— start of Data for this exercise —

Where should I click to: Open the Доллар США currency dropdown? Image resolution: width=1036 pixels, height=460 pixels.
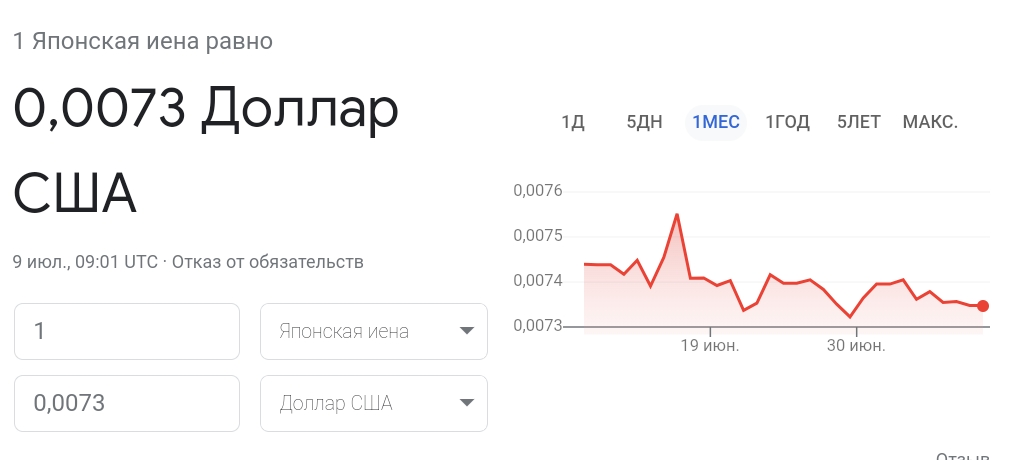point(374,403)
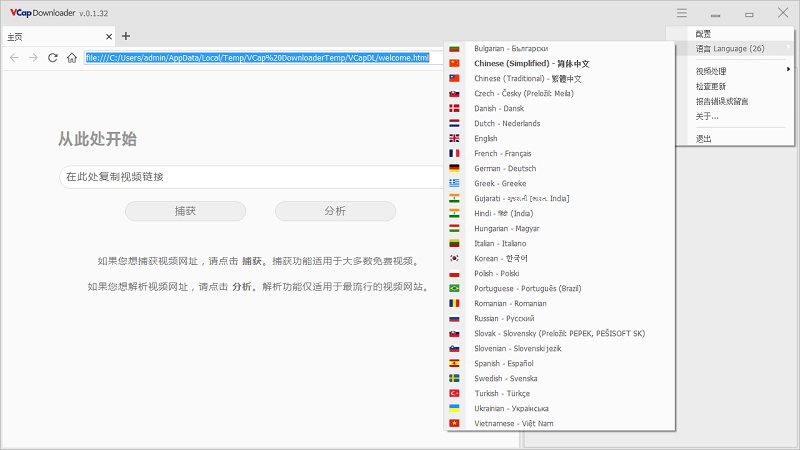Click the browser forward arrow
This screenshot has width=800, height=450.
[x=33, y=57]
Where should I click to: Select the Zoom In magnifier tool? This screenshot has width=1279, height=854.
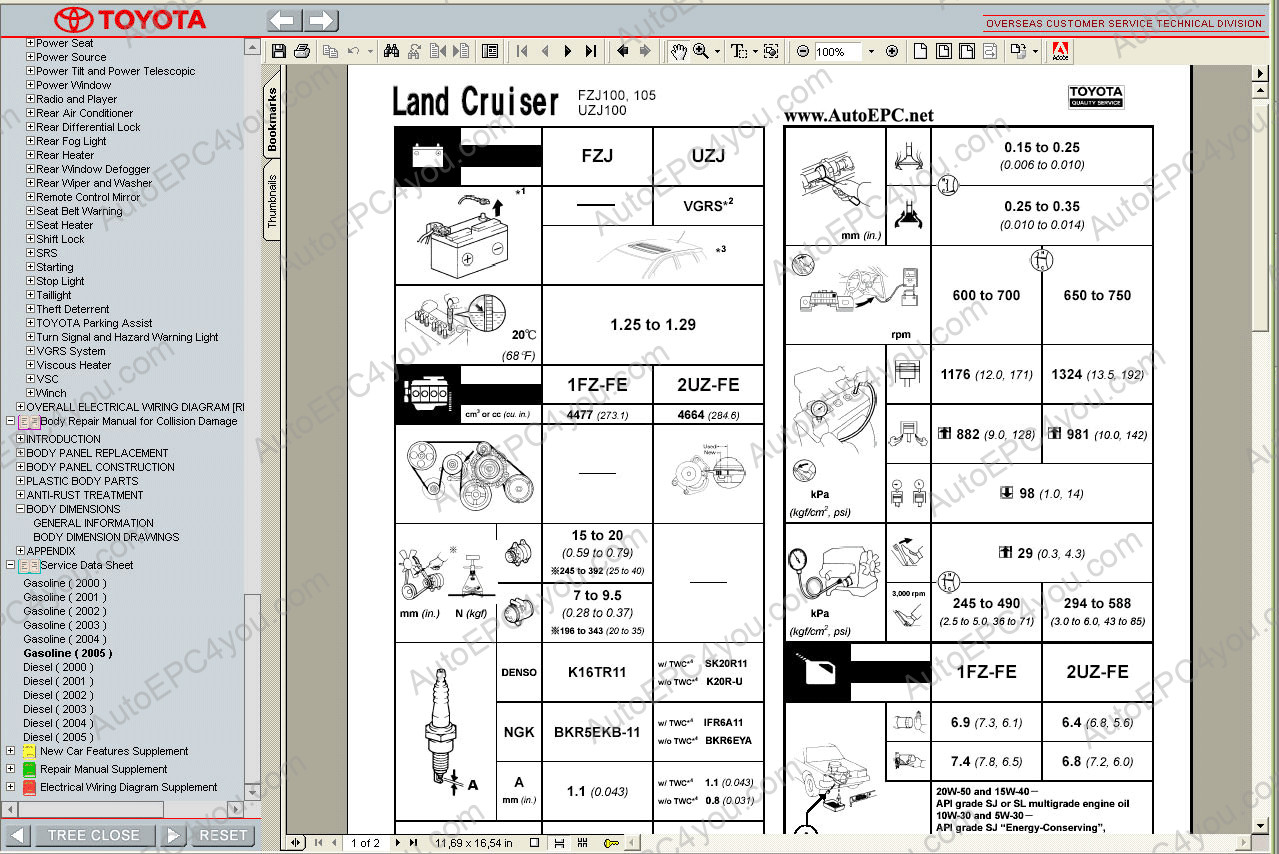pos(701,51)
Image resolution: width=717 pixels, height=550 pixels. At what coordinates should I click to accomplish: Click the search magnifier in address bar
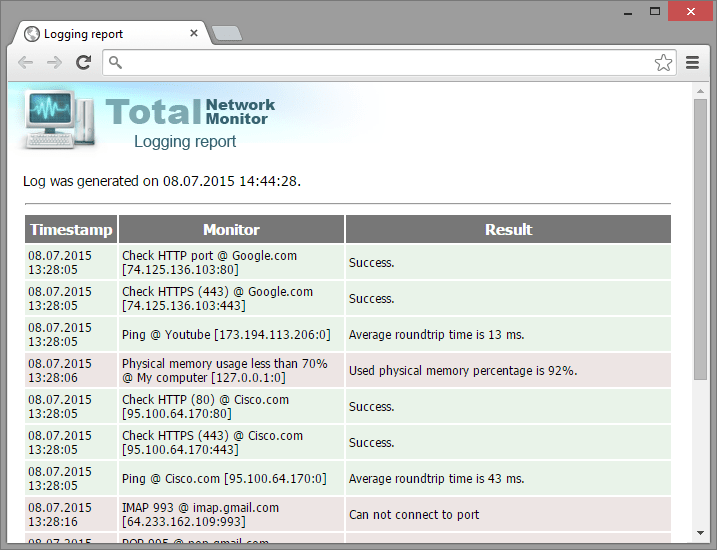(x=116, y=63)
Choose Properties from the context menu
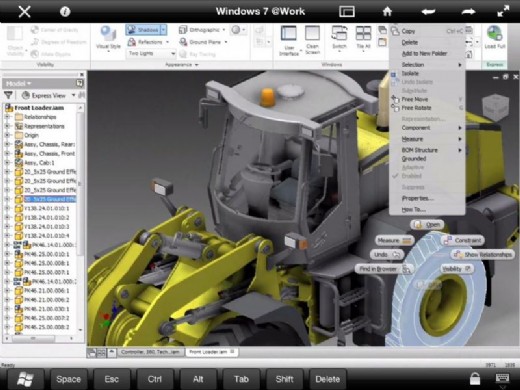Viewport: 520px width, 390px height. 418,198
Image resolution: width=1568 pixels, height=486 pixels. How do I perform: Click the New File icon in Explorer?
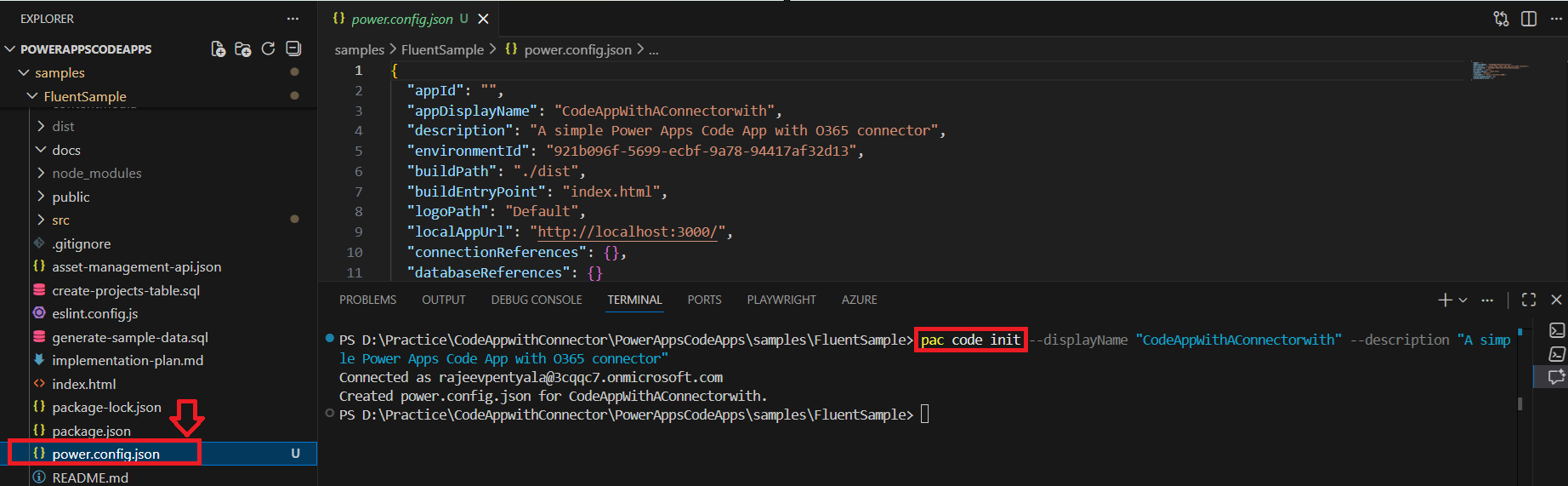(219, 49)
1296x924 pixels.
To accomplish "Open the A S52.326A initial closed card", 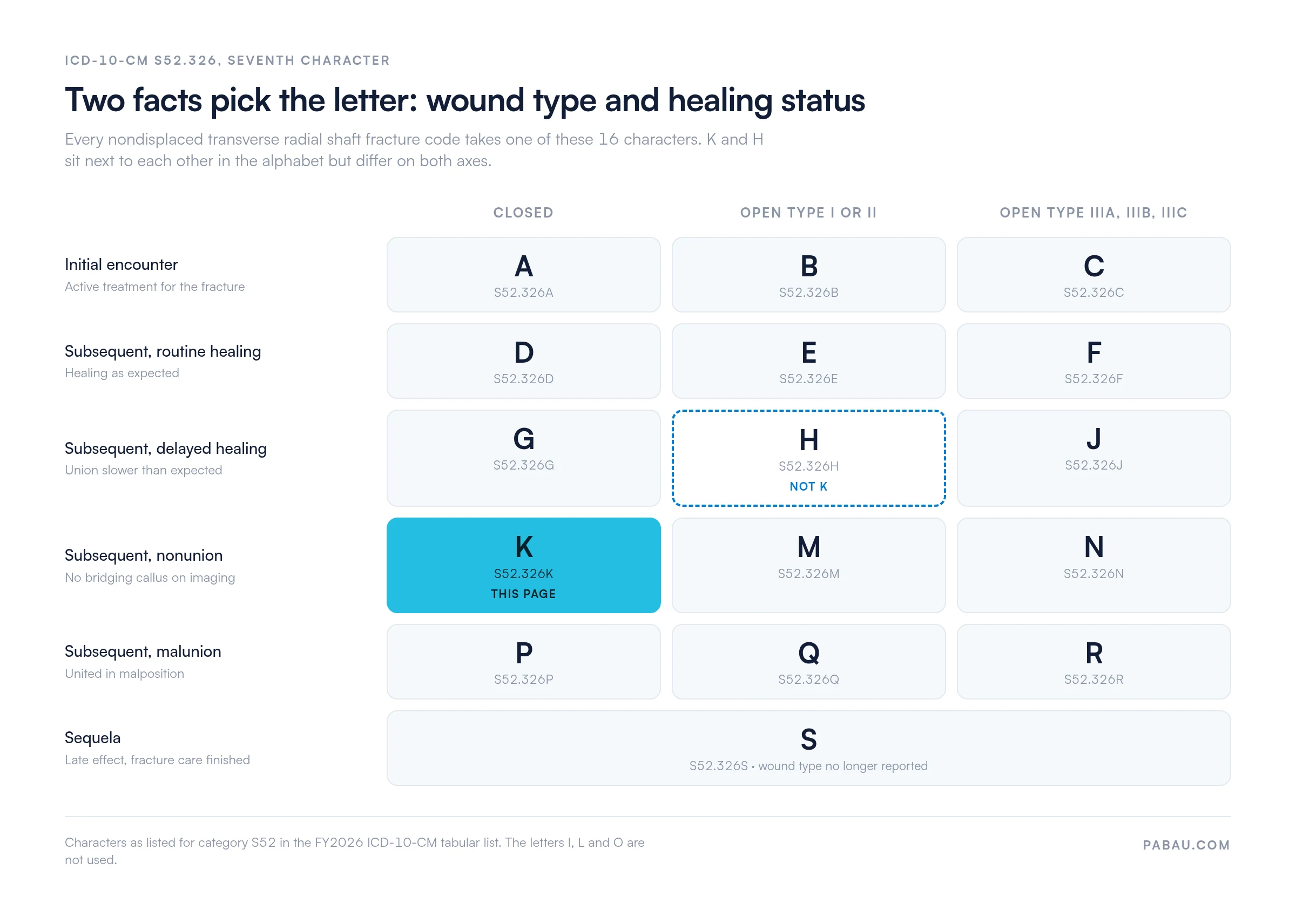I will pos(523,275).
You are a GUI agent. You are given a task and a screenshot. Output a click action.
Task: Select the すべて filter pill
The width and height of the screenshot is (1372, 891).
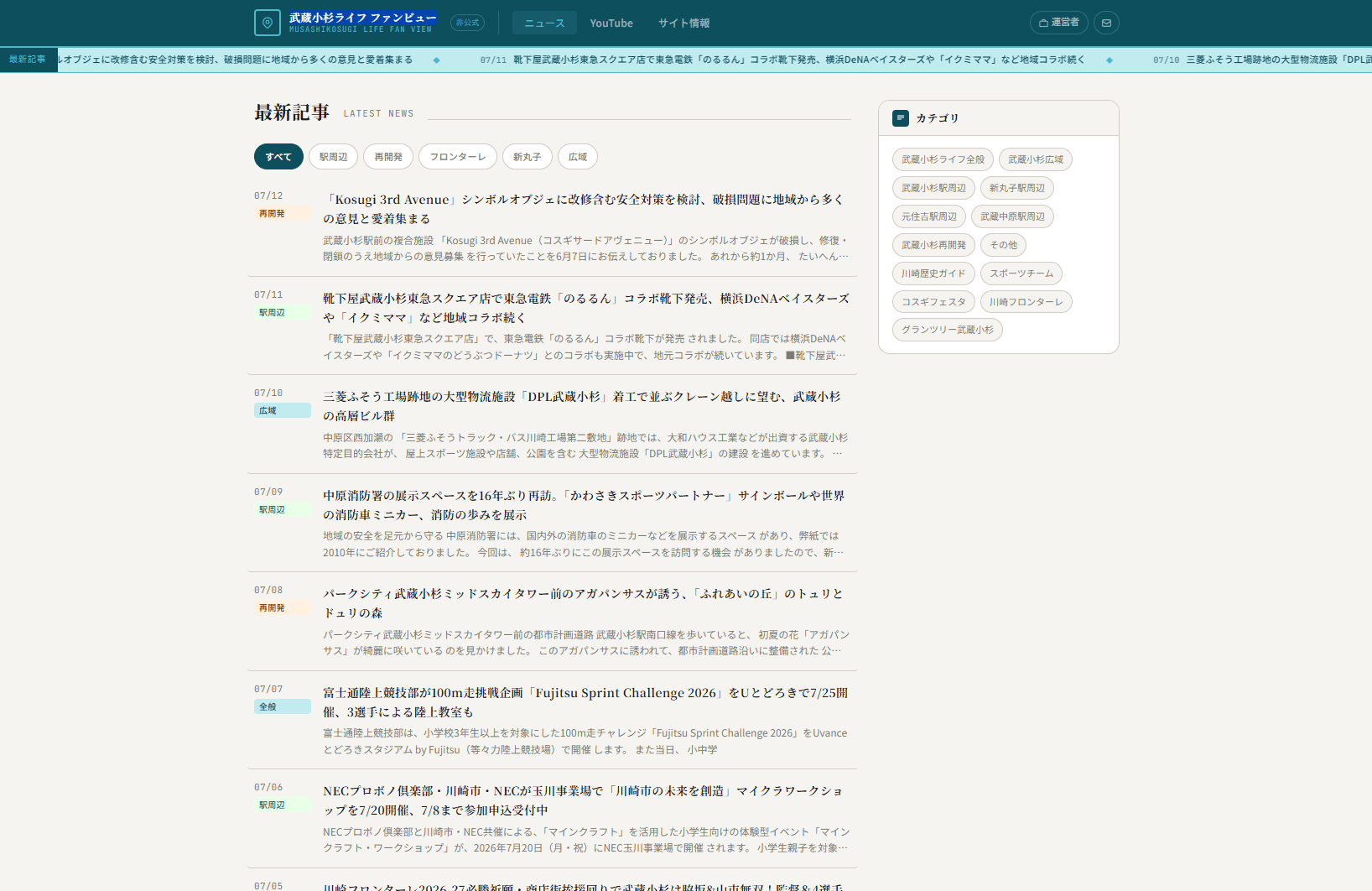click(278, 157)
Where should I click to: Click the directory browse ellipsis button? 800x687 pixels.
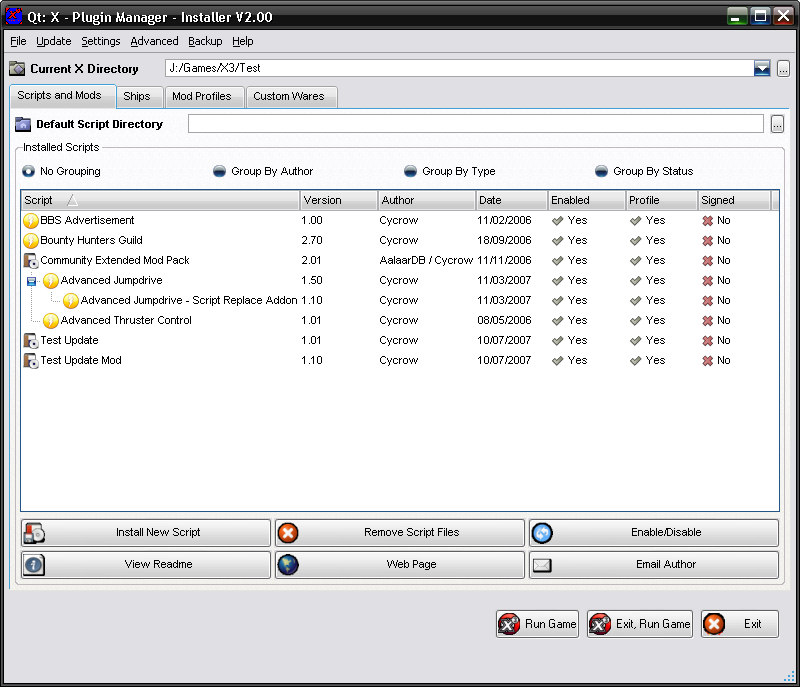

— end of Data for this exercise —

## What you have to do
Rewrite the material from its first line through the line containing "Viewport: 520px width, 390px height. 418,198", both included, replacing "Properties" with "Settings" and changing nothing else. Leave the pictures out.

## Solution to this exercise
Where should I click to: Open the Доллар США currency dropdown? Image resolution: width=1036 pixels, height=460 pixels.
point(374,403)
Click the browser forward arrow
This screenshot has width=800, height=450.
[x=33, y=57]
Where should I click to: Select the Zoom In magnifier tool? This screenshot has width=1279, height=854.
pos(701,51)
Image resolution: width=717 pixels, height=550 pixels. At what coordinates should I click to accomplish: Click the search magnifier in address bar
(x=116, y=63)
Choose Settings from the context menu
Viewport: 520px width, 390px height. 418,198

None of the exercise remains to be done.